-- BEGIN --
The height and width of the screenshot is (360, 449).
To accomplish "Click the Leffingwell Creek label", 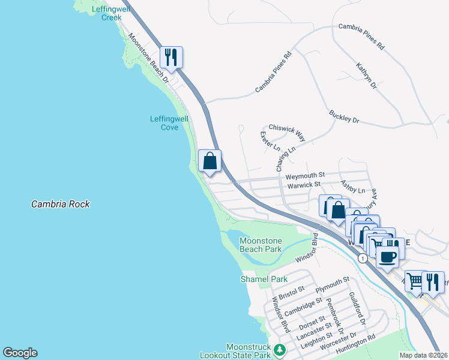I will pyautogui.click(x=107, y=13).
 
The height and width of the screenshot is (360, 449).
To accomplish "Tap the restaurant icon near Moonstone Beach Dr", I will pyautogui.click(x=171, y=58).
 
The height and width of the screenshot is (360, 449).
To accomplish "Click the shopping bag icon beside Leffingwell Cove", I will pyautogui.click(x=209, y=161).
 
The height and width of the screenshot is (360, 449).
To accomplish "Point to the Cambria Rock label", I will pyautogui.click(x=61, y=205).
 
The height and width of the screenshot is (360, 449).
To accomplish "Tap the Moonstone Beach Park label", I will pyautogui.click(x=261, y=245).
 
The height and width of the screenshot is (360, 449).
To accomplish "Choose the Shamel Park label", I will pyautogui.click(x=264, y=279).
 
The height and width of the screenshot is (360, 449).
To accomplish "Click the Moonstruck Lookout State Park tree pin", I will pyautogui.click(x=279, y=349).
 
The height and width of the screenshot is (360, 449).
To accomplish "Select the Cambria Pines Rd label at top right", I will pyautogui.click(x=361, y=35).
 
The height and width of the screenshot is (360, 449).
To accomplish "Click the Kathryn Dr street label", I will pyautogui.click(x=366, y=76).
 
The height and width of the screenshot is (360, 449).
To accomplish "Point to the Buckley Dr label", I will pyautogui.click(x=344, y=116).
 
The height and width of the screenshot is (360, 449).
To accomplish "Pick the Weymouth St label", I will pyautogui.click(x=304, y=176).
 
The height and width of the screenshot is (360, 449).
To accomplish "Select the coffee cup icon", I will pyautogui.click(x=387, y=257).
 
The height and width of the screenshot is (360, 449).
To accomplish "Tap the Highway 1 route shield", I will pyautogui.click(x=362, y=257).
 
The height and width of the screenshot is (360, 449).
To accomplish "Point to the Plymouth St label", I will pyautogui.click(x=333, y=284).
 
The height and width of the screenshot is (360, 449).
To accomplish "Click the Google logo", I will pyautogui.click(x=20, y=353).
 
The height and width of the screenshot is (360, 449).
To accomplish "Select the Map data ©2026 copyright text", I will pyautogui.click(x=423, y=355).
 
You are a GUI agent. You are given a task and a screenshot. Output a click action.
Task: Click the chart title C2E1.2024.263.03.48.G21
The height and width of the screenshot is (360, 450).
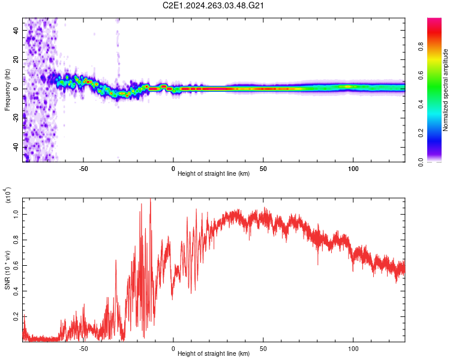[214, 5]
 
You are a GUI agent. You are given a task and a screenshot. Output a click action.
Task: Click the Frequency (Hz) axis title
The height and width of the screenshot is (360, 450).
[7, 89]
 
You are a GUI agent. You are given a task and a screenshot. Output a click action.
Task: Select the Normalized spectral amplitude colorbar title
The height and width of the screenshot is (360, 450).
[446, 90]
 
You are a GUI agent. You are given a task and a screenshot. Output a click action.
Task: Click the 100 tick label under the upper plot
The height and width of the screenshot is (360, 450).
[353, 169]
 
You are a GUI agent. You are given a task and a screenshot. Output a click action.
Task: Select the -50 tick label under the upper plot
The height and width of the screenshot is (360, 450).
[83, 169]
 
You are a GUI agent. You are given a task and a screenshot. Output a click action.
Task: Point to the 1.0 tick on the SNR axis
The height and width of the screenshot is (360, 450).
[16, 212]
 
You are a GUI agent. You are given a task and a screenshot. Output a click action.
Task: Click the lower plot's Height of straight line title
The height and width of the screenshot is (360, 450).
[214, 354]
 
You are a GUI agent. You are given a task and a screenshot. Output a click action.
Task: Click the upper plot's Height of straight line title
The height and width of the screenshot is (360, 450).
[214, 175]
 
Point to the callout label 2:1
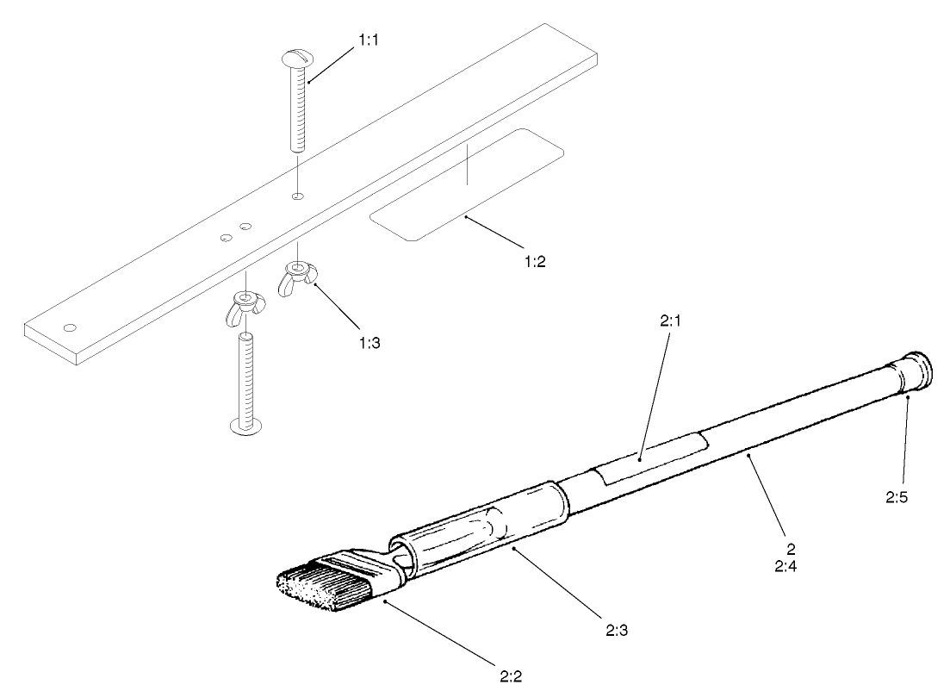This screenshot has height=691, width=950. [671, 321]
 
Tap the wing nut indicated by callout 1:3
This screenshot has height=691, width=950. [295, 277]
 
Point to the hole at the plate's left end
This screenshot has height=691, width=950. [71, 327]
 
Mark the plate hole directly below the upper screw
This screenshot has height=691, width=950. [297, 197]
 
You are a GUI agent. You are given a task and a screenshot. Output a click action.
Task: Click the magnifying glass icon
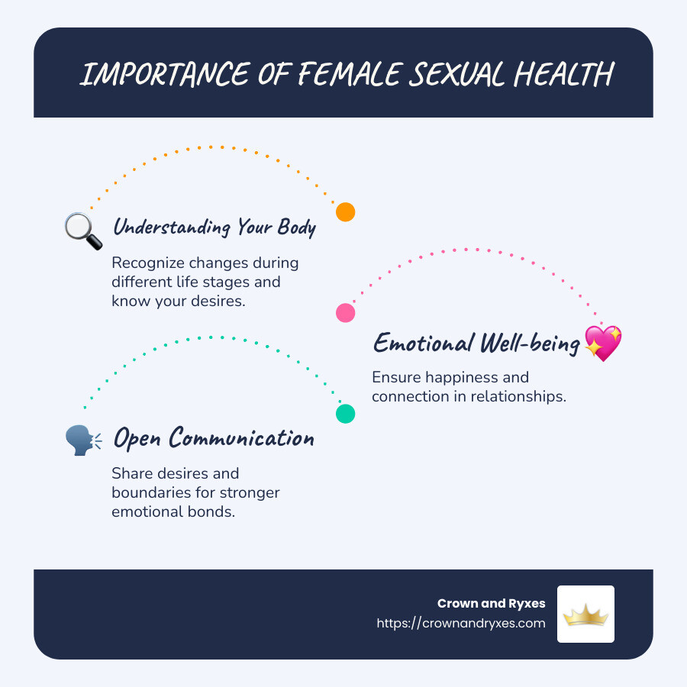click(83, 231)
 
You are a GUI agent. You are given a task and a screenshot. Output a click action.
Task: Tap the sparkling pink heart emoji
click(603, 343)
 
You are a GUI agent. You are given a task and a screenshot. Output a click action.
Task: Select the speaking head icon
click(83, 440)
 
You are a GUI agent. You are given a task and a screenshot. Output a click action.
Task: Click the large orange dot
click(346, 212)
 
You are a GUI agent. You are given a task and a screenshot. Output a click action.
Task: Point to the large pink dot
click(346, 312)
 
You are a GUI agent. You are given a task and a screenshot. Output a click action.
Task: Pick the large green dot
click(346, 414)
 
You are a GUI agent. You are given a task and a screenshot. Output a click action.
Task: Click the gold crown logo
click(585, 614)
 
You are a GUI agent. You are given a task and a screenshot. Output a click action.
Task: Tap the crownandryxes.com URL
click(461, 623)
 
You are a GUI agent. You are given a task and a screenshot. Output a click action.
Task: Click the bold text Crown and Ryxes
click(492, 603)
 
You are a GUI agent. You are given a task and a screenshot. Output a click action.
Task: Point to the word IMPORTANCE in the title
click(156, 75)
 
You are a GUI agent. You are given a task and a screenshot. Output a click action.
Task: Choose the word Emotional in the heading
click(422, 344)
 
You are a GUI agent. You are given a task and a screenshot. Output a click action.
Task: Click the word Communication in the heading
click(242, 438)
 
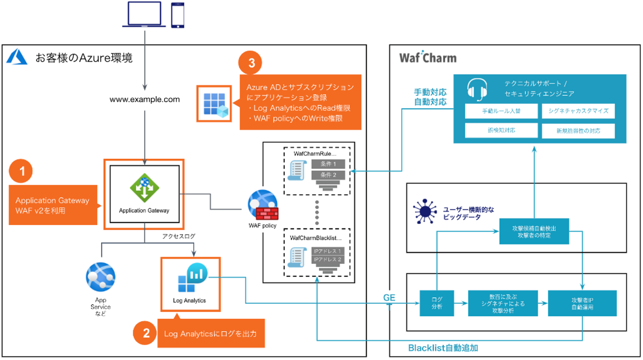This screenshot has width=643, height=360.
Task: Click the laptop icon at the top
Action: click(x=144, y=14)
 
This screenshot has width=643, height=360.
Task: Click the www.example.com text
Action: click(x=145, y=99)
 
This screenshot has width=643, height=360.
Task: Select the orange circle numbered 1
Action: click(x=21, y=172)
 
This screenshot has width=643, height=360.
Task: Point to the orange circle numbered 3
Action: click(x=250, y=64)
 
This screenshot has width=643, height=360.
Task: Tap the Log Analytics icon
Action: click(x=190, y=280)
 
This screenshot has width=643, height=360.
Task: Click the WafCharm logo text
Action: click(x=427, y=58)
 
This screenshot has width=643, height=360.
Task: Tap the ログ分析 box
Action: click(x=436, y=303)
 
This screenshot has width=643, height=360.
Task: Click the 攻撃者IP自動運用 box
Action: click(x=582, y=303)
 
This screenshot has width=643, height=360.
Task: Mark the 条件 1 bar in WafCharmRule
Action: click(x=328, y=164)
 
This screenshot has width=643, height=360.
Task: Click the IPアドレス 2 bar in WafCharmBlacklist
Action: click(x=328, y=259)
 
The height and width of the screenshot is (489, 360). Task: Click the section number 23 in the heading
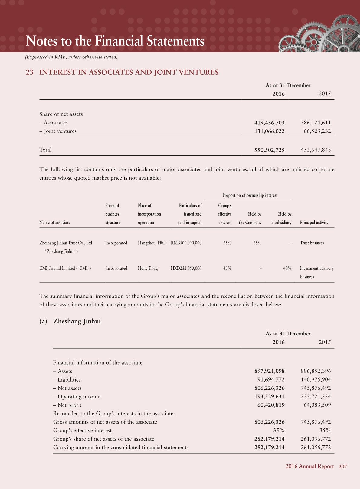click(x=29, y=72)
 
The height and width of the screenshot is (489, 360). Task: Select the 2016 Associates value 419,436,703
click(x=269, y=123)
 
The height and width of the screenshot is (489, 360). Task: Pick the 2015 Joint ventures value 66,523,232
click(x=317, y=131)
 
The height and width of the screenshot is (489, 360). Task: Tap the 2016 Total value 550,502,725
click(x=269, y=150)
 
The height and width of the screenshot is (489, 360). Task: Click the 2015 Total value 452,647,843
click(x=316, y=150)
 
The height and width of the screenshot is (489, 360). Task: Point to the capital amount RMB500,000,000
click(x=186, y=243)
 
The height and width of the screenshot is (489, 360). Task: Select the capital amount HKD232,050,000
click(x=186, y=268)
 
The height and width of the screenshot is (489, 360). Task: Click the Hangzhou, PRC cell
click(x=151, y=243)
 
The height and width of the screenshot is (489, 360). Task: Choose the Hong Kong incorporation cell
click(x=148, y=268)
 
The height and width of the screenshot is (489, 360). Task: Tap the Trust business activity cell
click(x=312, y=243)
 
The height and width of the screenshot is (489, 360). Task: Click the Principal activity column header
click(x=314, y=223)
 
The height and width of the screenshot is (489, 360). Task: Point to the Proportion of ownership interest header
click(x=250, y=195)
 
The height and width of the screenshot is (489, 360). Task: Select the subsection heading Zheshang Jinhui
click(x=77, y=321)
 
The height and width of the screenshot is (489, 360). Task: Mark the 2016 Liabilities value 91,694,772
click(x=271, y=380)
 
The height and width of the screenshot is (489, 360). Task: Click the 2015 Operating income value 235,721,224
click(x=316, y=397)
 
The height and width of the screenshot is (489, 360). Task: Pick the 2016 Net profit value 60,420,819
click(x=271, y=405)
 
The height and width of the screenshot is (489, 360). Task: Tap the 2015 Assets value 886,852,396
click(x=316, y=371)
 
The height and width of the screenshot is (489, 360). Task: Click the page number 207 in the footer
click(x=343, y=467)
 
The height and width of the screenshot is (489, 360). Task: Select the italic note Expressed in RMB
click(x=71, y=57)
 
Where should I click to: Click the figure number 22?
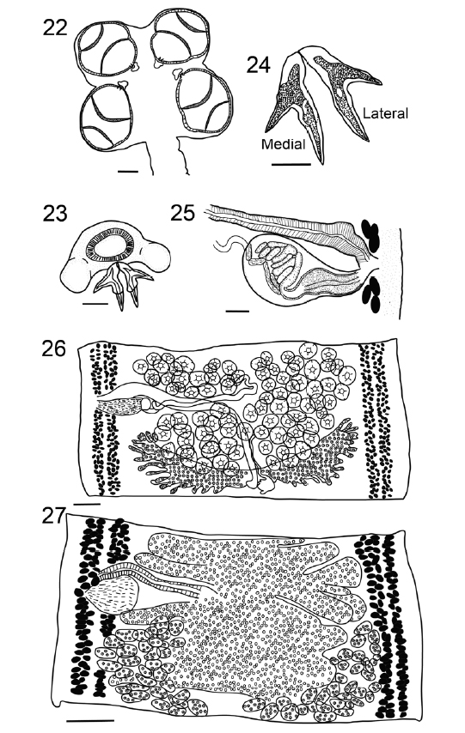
-- END --
Can you arrange the stretch of lines from the one containing "Hangzhou, PRC cell" through the one containing "click(x=316, y=371)" as a numbered list, skipping any blank lines?

1. The height and width of the screenshot is (489, 360). Task: Click the Hangzhou, PRC cell
2. click(x=151, y=243)
3. The height and width of the screenshot is (489, 360). Task: Choose the Hong Kong incorporation cell
4. click(x=148, y=268)
5. The height and width of the screenshot is (489, 360). Task: Tap the Trust business activity cell
6. click(x=312, y=243)
7. The height and width of the screenshot is (489, 360). Task: Click the Principal activity column header
8. click(x=314, y=223)
9. The height and width of the screenshot is (489, 360). Task: Point to the Proportion of ownership interest header
10. click(x=250, y=195)
11. The height and width of the screenshot is (489, 360). Task: Select the subsection heading Zheshang Jinhui
12. click(x=77, y=321)
13. The height and width of the screenshot is (489, 360). Task: Mark the 2016 Liabilities value 91,694,772
14. click(x=271, y=380)
15. The height and width of the screenshot is (489, 360). Task: Click the 2015 Operating income value 235,721,224
16. click(x=316, y=397)
17. The height and width of the screenshot is (489, 360). Task: Pick the 2016 Net profit value 60,420,819
18. click(x=271, y=405)
19. The height and width of the screenshot is (489, 360). Task: Tap the 2015 Assets value 886,852,396
20. click(x=316, y=371)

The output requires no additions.